In today’s world managing the customer experience is a 24-hour job for most retailers and tech companies in general. Technology is changing how we all expect to interact with products, services and the people we buy them from. Technology executives are faced with the challenge of turning buckets of information into meaningful data and value for end clients.

I had the opportunity to sit down with the CIO of ThinkGeek to discuss this growing trend of continuous customer engagement. ThinkGeek is an online retail site that has been around since 1999 and is a wholly-owned subsidiary of GameStop.

As many of you know I’m a big believer in the fact that technology is changing everything in the world around us. So what are the biggest things that technology executives must do to ensure their organizations are using all of this data to drive value and not just creeping us all out with overly invasive information?

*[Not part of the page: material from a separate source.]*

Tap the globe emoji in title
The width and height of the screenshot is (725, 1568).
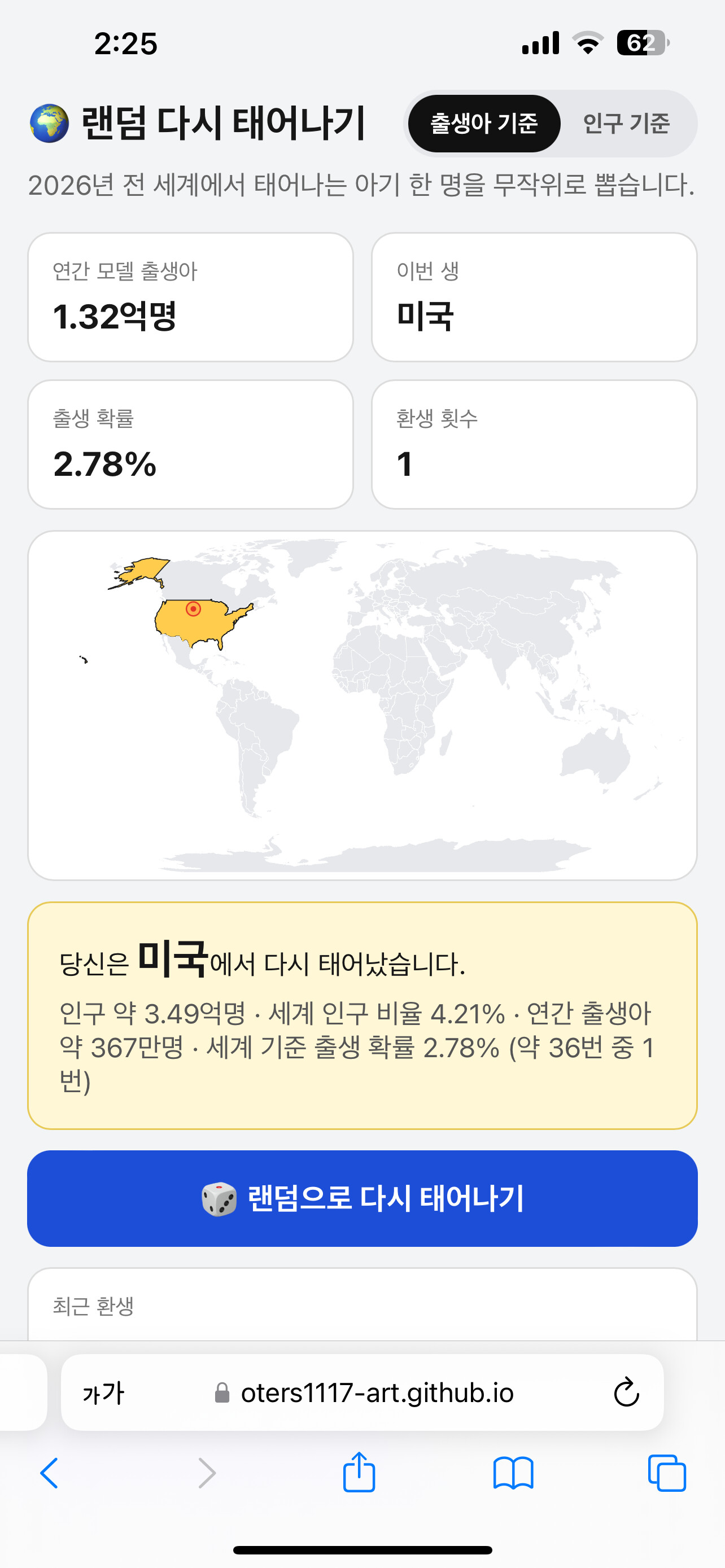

Steve Weiskircher is responsible for this task at ThinkGeek and has an interesting perspective on the whole ecosystem that drives the Consumer / Provider relationship in today’s world. Here are some of the top things that I took away from our hour-long discussion on this great topic:

  1. Don’t be creepy! – Steve and the ThinkGeek Team have seen a clear shift in not only customers’ willingness to receive unsolicited valuable information, but in the expectation that customers be catered to with this valuable information in the form of a very individualized experience. General Marketing is not something that customers appreciated but neither is the weird feeling that someone is watching everything you do online (even though we know it’s true). Technology Leaders must find a way to automate the custom consumer experience and make the customer feel like you are looking out for us, not just looking at us.
  2. Understand and Define the value you are trying to add – Ask the questions…what are we collecting this data for? Once initiated, the collection of data can become a fire hose that is hard to turn off. You must define what actions you will take, based on what you are seeing in the data. If no one on the team is doing something with the data then it’s just interesting information. What is the end goal and what problem are we solving by collecting this data? Location tracking, web browsing history and so many other data points are available to companies these days. As a company it is important to clearly define the value that leveraging this data will bring to your customers. How will this data be used to improve my experience…not just to improve your knowledge about me? See Section 1…Don’t be Creepy.
  3. Do you have the right people and capabilities in place? – Organizations must have people that are capable of doing something with the data and must invest in the right tools to take action. Everybody in the world seems to want a Data Scientist, but is that really what you need? Companies need solid analysis of data to make tactical decisions. The answer is not always more data… How are we turning data into information? Steve is a big believer that data in the wrong hands can get you the wrong answers very quickly.
  4. Security – Consumer Data is a commodity that companies spend billions of dollars on every year. So why don’t companies protect it like the currency that it is? Data breaches can literally destroy a company in today’s world – take Equifax for example – and in the online market consumer options are literally endless. Failure to protect your customer’s data breaks down the foundational trust that companies spend years building with their customers. If companies don’t respect and protect consumer data then doom may very well be looming just around the corner. The more data we have the more we must protect it…and unfortunately, not all of the threats come from outside of your organization.

From Steve’s perspective, we have just begun to scratch the surface on how data will be used to drive the continuous customer experience and companies must focus on Value, not Data. Data in the wrong hands is dangerous and can be counter productive to your corporate mission. So have a plan, have the right people and remember…nobody likes a creepy big brother!